:: Requirement ::
Your reply must consist of the data below, reproduced character for character.

:: Data ::

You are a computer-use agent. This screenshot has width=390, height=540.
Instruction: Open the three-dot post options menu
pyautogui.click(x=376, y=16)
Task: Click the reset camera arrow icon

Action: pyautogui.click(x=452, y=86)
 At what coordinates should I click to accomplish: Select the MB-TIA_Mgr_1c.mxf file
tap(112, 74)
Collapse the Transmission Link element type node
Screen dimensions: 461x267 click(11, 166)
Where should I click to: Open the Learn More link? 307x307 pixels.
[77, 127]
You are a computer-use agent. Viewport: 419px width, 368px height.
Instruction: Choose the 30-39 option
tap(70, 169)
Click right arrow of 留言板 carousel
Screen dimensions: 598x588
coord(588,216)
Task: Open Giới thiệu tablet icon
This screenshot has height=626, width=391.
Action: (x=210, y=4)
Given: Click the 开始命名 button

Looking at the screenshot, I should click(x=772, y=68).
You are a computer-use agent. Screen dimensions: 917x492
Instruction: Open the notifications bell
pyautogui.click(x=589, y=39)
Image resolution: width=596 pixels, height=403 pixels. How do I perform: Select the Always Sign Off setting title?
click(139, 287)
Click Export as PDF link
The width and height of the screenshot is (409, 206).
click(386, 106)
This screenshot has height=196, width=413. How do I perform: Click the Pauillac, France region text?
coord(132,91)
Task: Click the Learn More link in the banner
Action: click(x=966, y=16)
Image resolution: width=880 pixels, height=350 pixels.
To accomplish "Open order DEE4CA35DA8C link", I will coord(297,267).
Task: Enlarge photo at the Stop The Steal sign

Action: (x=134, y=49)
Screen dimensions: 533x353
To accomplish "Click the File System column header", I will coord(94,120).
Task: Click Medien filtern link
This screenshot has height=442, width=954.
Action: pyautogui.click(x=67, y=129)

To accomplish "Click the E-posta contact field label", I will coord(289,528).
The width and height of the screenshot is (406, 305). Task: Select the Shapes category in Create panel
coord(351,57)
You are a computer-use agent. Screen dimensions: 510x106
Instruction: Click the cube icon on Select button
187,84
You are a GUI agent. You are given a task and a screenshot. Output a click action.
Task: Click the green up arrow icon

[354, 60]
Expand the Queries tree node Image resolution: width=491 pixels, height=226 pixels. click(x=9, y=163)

:: Final answer ::
You are a computer-use agent. This screenshot has width=390, height=540.
Instruction: Open the three-dot post options menu
pyautogui.click(x=376, y=16)
Task: Click the reset camera arrow icon

Action: pyautogui.click(x=452, y=86)
 At what coordinates should I click to accomplish: Select the MB-TIA_Mgr_1c.mxf file
tap(112, 74)
Collapse the Transmission Link element type node
Screen dimensions: 461x267 click(11, 166)
Where should I click to: Open the Learn More link? 307x307 pixels.
[77, 127]
You are a computer-use agent. Viewport: 419px width, 368px height.
Instruction: Choose the 30-39 option
tap(70, 169)
Click right arrow of 留言板 carousel
Screen dimensions: 598x588
coord(588,216)
Task: Open Giới thiệu tablet icon
This screenshot has height=626, width=391.
Action: (x=210, y=4)
Given: Click the 开始命名 button

Looking at the screenshot, I should click(x=772, y=68).
You are a computer-use agent. Screen dimensions: 917x492
Instruction: Open the notifications bell
pyautogui.click(x=589, y=39)
Image resolution: width=596 pixels, height=403 pixels. How do I perform: Select the Always Sign Off setting title?
click(139, 287)
Click Export as PDF link
The width and height of the screenshot is (409, 206).
click(386, 106)
This screenshot has height=196, width=413. How do I perform: Click the Pauillac, France region text?
coord(132,91)
Task: Click the Learn More link in the banner
Action: click(x=966, y=16)
Image resolution: width=880 pixels, height=350 pixels.
To accomplish "Open order DEE4CA35DA8C link", I will coord(297,267).
Task: Enlarge photo at the Stop The Steal sign

Action: (x=134, y=49)
Screen dimensions: 533x353
To accomplish "Click the File System column header", I will coord(94,120).
Task: Click Medien filtern link
This screenshot has height=442, width=954.
Action: pyautogui.click(x=67, y=129)

To accomplish "Click the E-posta contact field label", I will coord(289,528).
The width and height of the screenshot is (406, 305). Task: Select the Shapes category in Create panel
coord(351,57)
You are a computer-use agent. Screen dimensions: 510x106
Instruction: Click the cube icon on Select button
187,84
You are a GUI agent. You are given a task and a screenshot. Output a click action.
Task: Click the green up arrow icon

[354, 60]
Expand the Queries tree node Image resolution: width=491 pixels, height=226 pixels. click(x=9, y=163)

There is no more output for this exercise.